Multiple Myeloma Patient Benefits From Drug
CancerWise - February 2008
By Scott Merville
When Carl Hickman learned he had multiple myeloma, the Tomball, Texas, dentist quickly hit the books to understand his cancer in-depth. “I found out I had about three years to live,” he says of the conventional wisdom at the time.
That was more than six years ago.
Today Hickman is catching his son’s high school football games and planning a family ski trip. Hickman and many other patients confronting this incurable cancer of the bone marrow are benefiting from new drugs that prolong survival and improve quality of life.
In Hickman’s case, the drug is lenalidomide, known commercially as Revlimid®, a derivative of the drug thalidomide, once banned for causing birth defects when taken by pregnant women.
“It’s just amazing,” Hickman says of the treatment during a lunch break from his dental practice. "I could function like this for a long, long while.”
Standard treatment may include stem cell transplant
Multiple myeloma is a cancer that develops in the bone marrow (the tissue in the center of bones that makes blood cells). It is caused when plasma cells (a type of white blood cell) rapidly overproduce, preventing the production of normal blood cells. This leads to the formation of a tumor called a myeloma. When there are a number of tumors present, the diagnosis is multiple myeloma.
Treatment for multiple myeloma begins with chemotherapy to reduce the number and size of bone marrow tumors and abnormal cells. Radiation is sometimes used directly against the tumors, mainly to relieve pain.
These treatments may or may not be followed by more potent chemotherapy that not only kills more bone marrow plasma cells, but also halts the production of normal blood cells from the bone marrow.

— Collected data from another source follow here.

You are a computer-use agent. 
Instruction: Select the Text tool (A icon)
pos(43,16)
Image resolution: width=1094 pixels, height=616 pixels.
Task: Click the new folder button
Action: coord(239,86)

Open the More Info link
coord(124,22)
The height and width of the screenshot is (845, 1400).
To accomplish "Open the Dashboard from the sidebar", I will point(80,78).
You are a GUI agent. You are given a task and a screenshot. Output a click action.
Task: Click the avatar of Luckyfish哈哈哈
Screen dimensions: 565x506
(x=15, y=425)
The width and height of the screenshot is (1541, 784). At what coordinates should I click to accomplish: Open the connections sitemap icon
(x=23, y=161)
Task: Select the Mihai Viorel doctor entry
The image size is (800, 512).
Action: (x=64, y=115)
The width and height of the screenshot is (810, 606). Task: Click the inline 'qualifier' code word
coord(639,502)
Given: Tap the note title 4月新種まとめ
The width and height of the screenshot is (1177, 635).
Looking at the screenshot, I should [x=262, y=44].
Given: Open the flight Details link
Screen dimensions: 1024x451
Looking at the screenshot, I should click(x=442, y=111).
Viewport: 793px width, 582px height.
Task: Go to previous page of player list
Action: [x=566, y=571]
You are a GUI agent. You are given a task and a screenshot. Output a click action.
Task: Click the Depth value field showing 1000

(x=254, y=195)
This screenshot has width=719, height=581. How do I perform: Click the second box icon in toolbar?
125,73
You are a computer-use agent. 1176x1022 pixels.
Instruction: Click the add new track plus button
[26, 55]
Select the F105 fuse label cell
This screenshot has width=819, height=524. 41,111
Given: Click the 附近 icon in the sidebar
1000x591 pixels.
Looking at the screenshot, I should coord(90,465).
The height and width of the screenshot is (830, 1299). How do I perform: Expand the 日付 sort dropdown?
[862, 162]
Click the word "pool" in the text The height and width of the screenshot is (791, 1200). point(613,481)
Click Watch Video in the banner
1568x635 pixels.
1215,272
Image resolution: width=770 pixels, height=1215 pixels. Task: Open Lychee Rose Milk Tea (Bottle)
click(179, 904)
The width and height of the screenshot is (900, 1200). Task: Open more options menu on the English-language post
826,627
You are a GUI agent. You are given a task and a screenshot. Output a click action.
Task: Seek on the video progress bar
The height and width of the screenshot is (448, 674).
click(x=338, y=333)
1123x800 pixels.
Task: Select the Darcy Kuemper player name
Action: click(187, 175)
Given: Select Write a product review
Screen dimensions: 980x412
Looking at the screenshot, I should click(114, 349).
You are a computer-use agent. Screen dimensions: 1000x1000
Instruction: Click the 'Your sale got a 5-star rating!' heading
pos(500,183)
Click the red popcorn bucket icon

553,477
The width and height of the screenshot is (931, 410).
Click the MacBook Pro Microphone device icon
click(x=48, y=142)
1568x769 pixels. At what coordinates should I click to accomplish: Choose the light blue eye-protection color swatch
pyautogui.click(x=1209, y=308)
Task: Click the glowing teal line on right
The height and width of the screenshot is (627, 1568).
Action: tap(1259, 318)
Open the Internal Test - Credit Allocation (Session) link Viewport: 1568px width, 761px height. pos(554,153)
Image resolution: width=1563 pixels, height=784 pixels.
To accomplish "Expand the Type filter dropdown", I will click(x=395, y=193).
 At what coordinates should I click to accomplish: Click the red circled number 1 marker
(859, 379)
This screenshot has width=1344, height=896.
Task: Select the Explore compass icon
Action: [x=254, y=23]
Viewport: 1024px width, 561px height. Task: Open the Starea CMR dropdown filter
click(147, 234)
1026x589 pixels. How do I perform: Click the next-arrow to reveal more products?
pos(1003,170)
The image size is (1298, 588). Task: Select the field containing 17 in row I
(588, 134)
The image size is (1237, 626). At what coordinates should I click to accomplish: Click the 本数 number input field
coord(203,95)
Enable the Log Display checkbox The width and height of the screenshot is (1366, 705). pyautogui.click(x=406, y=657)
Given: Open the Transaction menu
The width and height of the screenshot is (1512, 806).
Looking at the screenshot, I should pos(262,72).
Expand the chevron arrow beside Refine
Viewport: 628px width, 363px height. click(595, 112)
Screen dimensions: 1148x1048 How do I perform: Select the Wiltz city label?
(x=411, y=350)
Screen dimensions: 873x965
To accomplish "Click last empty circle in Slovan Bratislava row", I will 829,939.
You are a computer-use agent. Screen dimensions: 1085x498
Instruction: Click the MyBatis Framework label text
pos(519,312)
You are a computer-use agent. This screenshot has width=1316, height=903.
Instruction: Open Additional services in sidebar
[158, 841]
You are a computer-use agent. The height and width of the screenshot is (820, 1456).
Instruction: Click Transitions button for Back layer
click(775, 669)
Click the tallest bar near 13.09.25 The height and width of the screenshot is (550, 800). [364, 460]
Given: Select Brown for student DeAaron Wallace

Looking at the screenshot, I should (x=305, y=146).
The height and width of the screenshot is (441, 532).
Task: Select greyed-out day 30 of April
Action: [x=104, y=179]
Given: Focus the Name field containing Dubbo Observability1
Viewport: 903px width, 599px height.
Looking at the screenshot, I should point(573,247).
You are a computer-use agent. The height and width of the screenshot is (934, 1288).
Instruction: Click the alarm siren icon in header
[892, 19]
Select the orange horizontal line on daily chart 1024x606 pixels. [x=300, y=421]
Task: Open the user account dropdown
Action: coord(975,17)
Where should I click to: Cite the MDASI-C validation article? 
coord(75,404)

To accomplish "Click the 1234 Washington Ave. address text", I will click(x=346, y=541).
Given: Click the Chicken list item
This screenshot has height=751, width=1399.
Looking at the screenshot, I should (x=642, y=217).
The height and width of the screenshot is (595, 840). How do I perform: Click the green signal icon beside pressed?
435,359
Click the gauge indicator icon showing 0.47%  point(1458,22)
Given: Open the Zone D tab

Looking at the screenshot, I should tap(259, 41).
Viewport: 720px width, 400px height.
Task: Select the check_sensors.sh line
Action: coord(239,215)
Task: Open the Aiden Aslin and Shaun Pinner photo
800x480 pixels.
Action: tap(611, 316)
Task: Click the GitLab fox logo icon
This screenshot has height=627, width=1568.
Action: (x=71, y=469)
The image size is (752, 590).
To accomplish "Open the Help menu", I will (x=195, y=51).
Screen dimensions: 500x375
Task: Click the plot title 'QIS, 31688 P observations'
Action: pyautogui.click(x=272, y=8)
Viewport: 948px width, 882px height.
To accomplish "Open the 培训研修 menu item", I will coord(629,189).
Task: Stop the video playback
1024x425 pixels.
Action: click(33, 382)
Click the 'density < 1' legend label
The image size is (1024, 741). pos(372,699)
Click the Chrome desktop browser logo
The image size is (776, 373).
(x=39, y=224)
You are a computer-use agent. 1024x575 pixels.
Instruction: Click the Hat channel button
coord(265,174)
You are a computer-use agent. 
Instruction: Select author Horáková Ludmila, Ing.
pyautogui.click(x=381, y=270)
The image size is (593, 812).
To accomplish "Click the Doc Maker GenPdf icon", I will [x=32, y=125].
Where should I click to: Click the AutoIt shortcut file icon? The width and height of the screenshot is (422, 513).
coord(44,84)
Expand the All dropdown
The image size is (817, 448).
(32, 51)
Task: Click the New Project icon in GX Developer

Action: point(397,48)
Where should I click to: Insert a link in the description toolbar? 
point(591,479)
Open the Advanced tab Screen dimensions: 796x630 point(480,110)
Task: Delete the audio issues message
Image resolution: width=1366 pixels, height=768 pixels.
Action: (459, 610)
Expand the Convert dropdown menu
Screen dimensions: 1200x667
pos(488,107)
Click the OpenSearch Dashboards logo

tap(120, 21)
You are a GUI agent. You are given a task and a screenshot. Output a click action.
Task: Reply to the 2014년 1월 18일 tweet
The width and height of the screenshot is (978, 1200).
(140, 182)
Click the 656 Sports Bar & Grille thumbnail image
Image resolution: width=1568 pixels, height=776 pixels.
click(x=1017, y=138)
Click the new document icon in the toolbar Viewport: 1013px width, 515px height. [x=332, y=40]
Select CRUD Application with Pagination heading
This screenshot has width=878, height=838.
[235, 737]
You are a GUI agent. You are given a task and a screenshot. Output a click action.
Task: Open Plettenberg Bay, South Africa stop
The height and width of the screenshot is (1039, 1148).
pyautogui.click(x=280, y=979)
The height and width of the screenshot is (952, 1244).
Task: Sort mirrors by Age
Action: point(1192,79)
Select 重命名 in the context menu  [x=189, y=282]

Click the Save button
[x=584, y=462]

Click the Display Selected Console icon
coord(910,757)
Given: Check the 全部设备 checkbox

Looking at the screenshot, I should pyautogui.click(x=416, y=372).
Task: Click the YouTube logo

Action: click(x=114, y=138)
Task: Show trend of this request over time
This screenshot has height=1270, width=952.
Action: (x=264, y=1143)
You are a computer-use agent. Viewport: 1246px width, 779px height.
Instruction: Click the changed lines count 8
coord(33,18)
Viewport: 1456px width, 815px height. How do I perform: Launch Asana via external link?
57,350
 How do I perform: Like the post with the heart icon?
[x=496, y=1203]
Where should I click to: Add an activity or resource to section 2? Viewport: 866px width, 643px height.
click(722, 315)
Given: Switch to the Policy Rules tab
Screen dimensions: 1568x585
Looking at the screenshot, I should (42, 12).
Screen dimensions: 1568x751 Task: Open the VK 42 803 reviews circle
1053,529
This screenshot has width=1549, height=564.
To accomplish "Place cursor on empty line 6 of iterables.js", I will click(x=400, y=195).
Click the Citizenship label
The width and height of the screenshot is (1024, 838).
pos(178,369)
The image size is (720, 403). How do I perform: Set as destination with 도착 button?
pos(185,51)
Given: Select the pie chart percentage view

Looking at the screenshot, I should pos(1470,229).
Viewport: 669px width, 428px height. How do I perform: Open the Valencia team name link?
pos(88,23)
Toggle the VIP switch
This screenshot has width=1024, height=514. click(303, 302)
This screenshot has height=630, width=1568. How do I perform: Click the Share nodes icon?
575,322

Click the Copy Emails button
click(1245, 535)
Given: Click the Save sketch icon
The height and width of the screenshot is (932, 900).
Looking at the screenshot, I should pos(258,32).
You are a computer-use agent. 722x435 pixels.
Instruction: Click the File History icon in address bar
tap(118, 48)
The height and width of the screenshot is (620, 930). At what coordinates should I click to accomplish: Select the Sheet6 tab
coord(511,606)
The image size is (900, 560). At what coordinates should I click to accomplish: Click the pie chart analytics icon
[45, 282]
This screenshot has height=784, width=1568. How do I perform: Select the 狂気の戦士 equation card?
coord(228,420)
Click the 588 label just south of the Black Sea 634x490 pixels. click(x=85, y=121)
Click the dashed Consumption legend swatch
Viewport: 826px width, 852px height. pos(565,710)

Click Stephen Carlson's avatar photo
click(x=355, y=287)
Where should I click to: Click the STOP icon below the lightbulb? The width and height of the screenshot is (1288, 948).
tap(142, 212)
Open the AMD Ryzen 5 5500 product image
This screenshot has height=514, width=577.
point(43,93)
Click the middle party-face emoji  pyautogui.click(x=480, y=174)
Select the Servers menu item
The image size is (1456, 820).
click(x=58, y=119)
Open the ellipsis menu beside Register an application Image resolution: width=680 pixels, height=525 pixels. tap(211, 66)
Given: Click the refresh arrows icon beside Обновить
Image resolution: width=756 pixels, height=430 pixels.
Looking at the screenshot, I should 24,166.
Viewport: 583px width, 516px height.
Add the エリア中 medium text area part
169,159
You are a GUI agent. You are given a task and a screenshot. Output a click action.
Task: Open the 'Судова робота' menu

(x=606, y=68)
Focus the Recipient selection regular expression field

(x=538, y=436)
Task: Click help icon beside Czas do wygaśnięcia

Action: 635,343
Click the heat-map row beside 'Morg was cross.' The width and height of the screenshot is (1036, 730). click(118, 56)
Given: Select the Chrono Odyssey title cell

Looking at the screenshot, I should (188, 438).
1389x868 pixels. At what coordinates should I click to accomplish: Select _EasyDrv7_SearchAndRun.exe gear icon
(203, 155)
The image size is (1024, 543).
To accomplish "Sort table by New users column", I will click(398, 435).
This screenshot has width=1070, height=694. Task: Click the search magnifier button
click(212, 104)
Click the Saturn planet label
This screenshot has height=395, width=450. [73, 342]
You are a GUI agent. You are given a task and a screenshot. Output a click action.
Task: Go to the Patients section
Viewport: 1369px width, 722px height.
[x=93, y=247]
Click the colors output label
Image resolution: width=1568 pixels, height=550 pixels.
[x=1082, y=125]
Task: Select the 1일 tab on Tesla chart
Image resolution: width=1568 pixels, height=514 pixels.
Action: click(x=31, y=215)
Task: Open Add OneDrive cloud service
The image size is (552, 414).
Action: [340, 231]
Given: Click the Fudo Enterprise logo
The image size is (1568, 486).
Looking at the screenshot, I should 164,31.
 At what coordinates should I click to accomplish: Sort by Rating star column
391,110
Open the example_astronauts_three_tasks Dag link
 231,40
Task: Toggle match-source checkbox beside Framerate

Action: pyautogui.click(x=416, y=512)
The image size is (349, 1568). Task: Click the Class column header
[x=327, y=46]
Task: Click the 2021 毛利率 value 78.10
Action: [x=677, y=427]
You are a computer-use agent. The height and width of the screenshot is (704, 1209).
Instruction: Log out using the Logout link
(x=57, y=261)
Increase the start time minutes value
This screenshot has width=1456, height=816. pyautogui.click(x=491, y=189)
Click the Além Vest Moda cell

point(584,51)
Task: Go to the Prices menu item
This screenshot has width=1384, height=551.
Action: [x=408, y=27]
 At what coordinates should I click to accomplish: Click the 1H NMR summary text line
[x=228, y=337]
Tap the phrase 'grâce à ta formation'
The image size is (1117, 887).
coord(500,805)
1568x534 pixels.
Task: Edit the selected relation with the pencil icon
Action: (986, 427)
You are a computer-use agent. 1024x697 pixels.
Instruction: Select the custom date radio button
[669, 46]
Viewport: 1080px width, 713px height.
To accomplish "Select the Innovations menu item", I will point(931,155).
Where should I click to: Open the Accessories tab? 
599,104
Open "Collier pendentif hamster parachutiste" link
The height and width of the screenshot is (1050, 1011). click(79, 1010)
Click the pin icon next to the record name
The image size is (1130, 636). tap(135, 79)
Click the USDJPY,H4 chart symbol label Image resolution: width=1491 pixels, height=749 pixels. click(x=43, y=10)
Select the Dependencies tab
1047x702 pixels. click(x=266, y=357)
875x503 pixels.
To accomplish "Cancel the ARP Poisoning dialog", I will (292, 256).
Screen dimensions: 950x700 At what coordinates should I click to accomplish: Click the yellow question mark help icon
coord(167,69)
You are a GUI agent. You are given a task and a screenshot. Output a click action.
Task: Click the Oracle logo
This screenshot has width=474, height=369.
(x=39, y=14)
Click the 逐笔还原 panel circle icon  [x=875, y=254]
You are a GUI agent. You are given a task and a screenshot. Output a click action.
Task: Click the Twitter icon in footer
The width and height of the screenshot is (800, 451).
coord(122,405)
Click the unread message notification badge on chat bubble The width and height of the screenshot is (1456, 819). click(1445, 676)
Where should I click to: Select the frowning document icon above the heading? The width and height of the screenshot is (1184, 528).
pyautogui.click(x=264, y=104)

In anticipation of these treatments, the patient’s normal blood stem cells are collected, usually after a response to chemotherapy is noted. The cells are frozen so they can be transplanted back into the patient at a later date after high-dose chemotherapy is given. This autologous transplant restores normal blood production and usually results in a greater reduction of cancerous plasma cells.
Combined thalidomide treatment gives partial relief
After his diagnosis in October 2001, Hickman headed “straight to M. D. Anderson” where he came under the care of Raymond Alexanian, M.D., a clinical professor in the Department of Lymphoma and Myeloma.
Hickman’s initial treatment consisted of radiation and a combination of the steroid dexamethasone (Decadron®) and thalidomide (Thalomid®), then a new experimental treatment.
Thalidomide had been prescribed as a sedative in the 1950s and 1960s in Great Britain and was used to treat morning sickness until it was found to cause birth defects. Researchers continued to study the drug and found that it might be effective against multiple myeloma, attacking both the tumor and the new blood vessels that nourish it.
Before thalidomide, treatment for myeloma had remained relatively unchanged for decades.
Thalidomide treatment includes side effects
After six months of dexamethasone and thalidomide, Hickman’s disease was in partial remission, and he had an autologous bone marrow transplant. Such results relieve some patients for years, but Hickman’s brought only a short remission that held for a year.
He was soon back on dexamethasone and thalidomide and in partial remission. Hickman suffered common side effects of taking thalidomide: some confusion, a general weakness that he likens to feeling “deflated” physically, and peripheral neuropathy (pain, tingling and numbness in his hands and feet).
Prognosis is now better for more patients
During this time, the manufacturer of thalidomide, Celgene Corp., chemically tweaked the drug in hopes of reducing side effects and improving results. The new version was called lenalidomide.
Researchers studied the drug in a collaborative North American clinical trial that showed that lenalidomide, paired with dexamethasone, prolonged survival and reduced side effects for myeloma patients. Results were reported in the New England Journal of Medicine last November.
The trial results represent one of several big advances in the treatment of multiple myeloma, says the trial's lead investigator Donna Weber, M.D., an associate professor in M. D. Anderson’s Department of Lymphoma and Myeloma.
"Today in our clinic we have multiple myeloma patients who require treatment who have survived 10 years or more," she says. "When I started out in the early 1990s, you just didn’t see that very often.”
Entering the trial changes his life
Hickman entered the clinical trial, and it turned around his struggle with myeloma.
Initially, his disease progressed. Under the terms of the blinded clinical trial, his medication was revealed to be dexamethasone and a placebo, so he crossed over to taking lenalidomide. In addition to a nearly complete remission, Hickman’s side effects improved dramatically.
He has periodic leg weakness and general malaise, but they are associated with taking dexamethasone, not the lenalidomide. The timing of the side effects is easily predicted, so Hickman simply plans a lighter work load at his practice on those days.
As for the neuropathy, “my hands went back to normal, and all that’s left is a little tingling in my feet.”
Today his life is full, and his prognosis remains good.
“I’m enjoying my family, I’m a full-time dentist, and I’m participating in outdoor sports that I love,” Hickman summarizes. “All in all, it’s been a very good experience.”